[Tasks to perform]
1. Repeat the part of the Hope Air article that begins with the words "MacInnis said booking" and ends with the words "to health care.", reproducing it verbatim.
2. Answer these questions using the Hope Air article:
(a) What was Heather MacInnis going to Toronto in January to wait for?
(b) How many Hope Air flights have there been for New Brunswickers so far this year?
(c) What percentage of Hope Air's clients say they would have missed their medical appointment without the organization?

[Extracted text]

A national charity is helping low-income New Brunswickers get access to specialized medical treatment by offering free flights to out-of-province health facilities.

Hope Air, the Toronto-based organization, isn't an airline but it helps patients fly to centres that have special medical treatments that patients can't get near their homes.

Harvey Station’s Heather MacInnis is one of a growing number of New Brunswickers who have used the air service.

MacInnis said she had enough to worry about when she headed to Toronto in January to wait for a double lung transplant.

'Access only starts at the front door of the hospital, or the specialists' clinic. So how you get there, really depends on your ability to travel, the cost, the distance.'— Doug Keller-Hobson, executive director of Hope Air

MacInnis said booking and paying for flights out of New Brunswick at the time was an added stress.

"I think people who are generally well really overestimate what kind of system we have here. You know, we are fortunate for what we do have. But there is a lot that isn't covered that people have no idea about," she said.

A hospital worker suggested MacInnis contact Hope Air to see if they’d help her organize her flights to Toronto.

The organization is funded by donations from airlines and private pilots.

So far this year, there have been 145 Hope Air flights for New Brunswickers, which is up from 138 in 2011.

Doug Keller-Hobson, the executive director of Hope Air, said transportation is a critical barrier to health care.

"Access only starts at the front door of the hospital, or the specialists' clinic. So how you get there, really depends on your ability to travel, the cost, the distance," he said.

"Those are enormous factors that really are barriers to universal healthcare."

Keller-Hobson said 13 per cent of Hope Air's clients say if it weren’t for the organization they would have missed their medical appointment.

"So that's an enormous measurement. That we're just getting people to their appointments," he said.

The organization’s website says it has offered 71,658 flights since 1986, 5,249 in the last 12 months and 110 this week.

The main reasons for travel are organ transplants, cancer care, genetic disorders, and respiratory disorders.

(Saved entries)
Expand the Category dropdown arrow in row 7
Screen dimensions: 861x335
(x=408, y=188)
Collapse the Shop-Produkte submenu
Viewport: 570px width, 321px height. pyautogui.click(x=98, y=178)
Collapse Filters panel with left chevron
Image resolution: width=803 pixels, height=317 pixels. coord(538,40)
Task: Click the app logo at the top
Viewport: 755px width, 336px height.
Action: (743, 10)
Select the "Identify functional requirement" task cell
--
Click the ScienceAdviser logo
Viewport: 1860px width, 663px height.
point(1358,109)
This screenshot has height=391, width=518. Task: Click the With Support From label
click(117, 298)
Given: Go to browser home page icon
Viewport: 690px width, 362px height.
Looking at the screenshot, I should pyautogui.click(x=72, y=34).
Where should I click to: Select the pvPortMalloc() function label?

[Solutions to the exercise]
1.
MacInnis said booking and paying for flights out of New Brunswick at the time was an added stress.

"I think people who are generally well really overestimate what kind of system we have here. You know, we are fortunate for what we do have. But there is a lot that isn't covered that people have no idea about," she said.

A hospital worker suggested MacInnis contact Hope Air to see if they’d help her organize her flights to Toronto.

The organization is funded by donations from airlines and private pilots.

So far this year, there have been 145 Hope Air flights for New Brunswickers, which is up from 138 in 2011.

Doug Keller-Hobson, the executive director of Hope Air, said transportation is a critical barrier to health care.

2.
(a) A double lung transplant.
(b) 145.
(c) 13 per cent.